- Set problem: Rewrite the entries below with "Given" switched to "Instruction" wherever it appears, leaving everything else unchanged.

- Recorded information:
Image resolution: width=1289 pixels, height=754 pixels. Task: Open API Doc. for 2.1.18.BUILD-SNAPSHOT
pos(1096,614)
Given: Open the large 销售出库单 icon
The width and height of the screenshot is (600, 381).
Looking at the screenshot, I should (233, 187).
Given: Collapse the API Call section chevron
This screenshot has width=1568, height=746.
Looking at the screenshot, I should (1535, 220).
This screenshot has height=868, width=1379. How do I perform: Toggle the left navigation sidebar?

- Right answer:
Image resolution: width=1289 pixels, height=754 pixels. Task: Open API Doc. for 2.1.18.BUILD-SNAPSHOT
pos(1096,614)
Instruction: Open the large 销售出库单 icon
The width and height of the screenshot is (600, 381).
Looking at the screenshot, I should (233, 187).
Instruction: Collapse the API Call section chevron
This screenshot has width=1568, height=746.
Looking at the screenshot, I should (1535, 220).
This screenshot has height=868, width=1379. How do I perform: Toggle the left navigation sidebar?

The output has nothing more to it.